Hosts: Neal Freyman and Toby Howell
Date: January 15, 2026
In this engaging episode of Morning Brew Daily, Neal and Toby dive into the week’s biggest business and economic stories. The highlights include the controversy of a suspected AI artist going viral on Spotify, shifting demographics in the U.S. workforce, China’s record-shattering trade surplus, increasing cancer survival rates, and more. The hosts bring their trademark wit, sharp analysis, and a dash of pop culture to break down what these trends mean for listeners.

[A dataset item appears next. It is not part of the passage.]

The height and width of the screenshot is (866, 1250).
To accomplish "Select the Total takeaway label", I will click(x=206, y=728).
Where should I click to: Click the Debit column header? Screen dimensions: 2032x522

| Time | Segment | |----------|----------------------------------------------| | 00:55 | Wikipedia’s 25th Birthday | | 03:14 | Viral AI Spotify Artist – Sienna Rose | | 07:46 | China’s Record Trade Surplus | | 11:10 | US Workforce: Getting Older | | 16:47 | Neil’s Numbers (Cancer, Delta, Land) | | 22:54 | Rapid Headlines (Verizon, Saks, Tennis) | | 27:14 | Australian Open One Point Slam |
This Morning Brew Daily episode is a brisk, insightful romp through major trends in tech, commerce, and society. The hosts deftly balance deep dives—such as the future of music in an AI era and sobering workforce trends—with lighter analysis (tennis, ranches, and luxury downfalls). Recommended for anyone who wants a sharp, entertaining overview to start their day.